Fosse stato per lei non avrebbe rivissuto quegli attimi, che ancora bruciavano così intensamente ogni volta che riportava la mente a quegli anni, ed era pronta a far vedere al Saint dei Gemelli che, nonostante il suo colpo, lei non si sarebbe piegata.
Ma ben presto dovette ricredersi, perché tutto ciò che stava capitando era fuori dalla sua portata. Aveva pieno controllo della sua mente, dei suoi ricordi e dei suoi pensieri, ma non del suo corpo, perché non stava assolutamente rispondendo ai suoi voleri. Quindi Elena capì cosa stava succedendo e non ne fu affatto contenta. Avrebbe probabilmente fatto una smorfia di contrarietà se avesse potuto muovere i muscoli facciali, ma quelli erano contratti in un’espressione di pura concentrazione. Se avesse potuto sarebbe corsa via da tutto e da tutti pur di non essere costretta a vivere di nuovo quella vecchia esperienza, per di più come spettatore all’interno del proprio corpo. Già era abbastanza fastidioso per lei doverlo ricordare, nelle notti insonni o quando la sua mente le giocava brutti scherzi. O anche solo quando pensava a Camus. Non era ancora pronta a riviverlo in prima persona, senza neanche poter cambiare qualcosa di ciò che era successo. Sicuramente, con il bagaglio di esperienza alle sue spalle e con tutto ciò che ne era conseguito, probabilmente non avrebbe arrestato il colpo ed avrebbe finalmente potuto battere il suo vecchio compagno d’addestramento, riuscendo finalmente a conquistare l’amata Cloth dell’Acquario. Sarebbe potuta diventare la nuova custode dell’undicesima casa, finalmente sarebbe divenuta la prima Gold Saint donna del tempio, sfatando i tanti pregiudizi che continuavano a nascere tra i guerrieri uomini.
“Ne sei proprio sicura?”
Una voce che però era estremamente sicura che non fosse la sua risuonò nella sua mente, come se qualcuno le avesse pronunciato quelle parole all’orecchio. Si sarebbe anche voltata se avesse potuto, per assicurarsi che fosse stato veramente Kanon a parlarle così a ridosso, trovandolo accanto a sé con il suo spregevole sorrisetto stampato sulle labbra. E lo avrebbe preso volutamente a schiaffi se avesse avuto piena facoltà delle sue azioni. Ma lui non era lì, lei lo sapeva bene. Riusciva ad avere possesso della sua mente e dei suoi ricordi comodamente seduto sullo spuntone di roccia del vulcano sull’isola di Kanon.

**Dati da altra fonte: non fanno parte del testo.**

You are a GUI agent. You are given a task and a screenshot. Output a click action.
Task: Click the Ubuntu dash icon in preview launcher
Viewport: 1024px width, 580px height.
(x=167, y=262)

“Vattene”, si limitò a pensare la ragazza, erroneamente sicura di imporre il suo volere all’uomo, ma la sua risata divertita le risuonò di nuovo nella mente.
“Se pensi di vedermi contorta dalla disperazione come le tue vittime ti sbagli.” Aizzò lei con una nota irata tra i pensieri.
“Ah sì?” continuò lui, ancora più risoluto, “dovresti vedere il tuo corpo qua, di fronte a me, come si regge la testa tra le mani e come il tuo volto è così piacevolmente contorto da sfumature di rabbia e disperazione”.
Rise di nuovo ma Elena non poter far altro che immaginare di stringere il labbro inferiore tra i denti e le nocche, in quello che per lei doveva essere un gesto dettato dalla rabbia che sentiva montarle dentro.
“Puoi sottrarti a tutto ciò se vuoi. È questo il tuo compito. Se per te è troppo sopportare di nuovo la bruciante sconfitta puoi venir meno all’illusione, o modificarla. Quanto è forte la tua mente rispetto al mio controllo?  Sfuggi, e ti lascerò la serata libera prima di iniziare il vero addestramento corporeo, perché, lascia che te lo dica, fino ad ora hai fatto pena!”
Le parole di Kanon la colpirono nell’orgoglio come un sonoro ceffone sul viso e sentiva di voler a tutti i costi uscire da lì per affrontarlo finalmente in uno scontro faccia a faccia. Non avrebbe sopportato il suo tono di voce derisorio ancora a lungo!
I minuti passarono lenti nel lasso di tempo che ci volle prima che i due iniziassero lo scontro. La mente di Elena era avvantaggiata, sapeva cosa sarebbe successo perché tutti quei ricordi erano impressi nella sua memoria a fuoco. Riviverli uno per uno le faceva ancora male, ma lei non si lasciò trasportare da essi e, cercando di prendere in mano la situazione ed almeno le sue facoltà mentali, cercò di concentrarsi al meglio.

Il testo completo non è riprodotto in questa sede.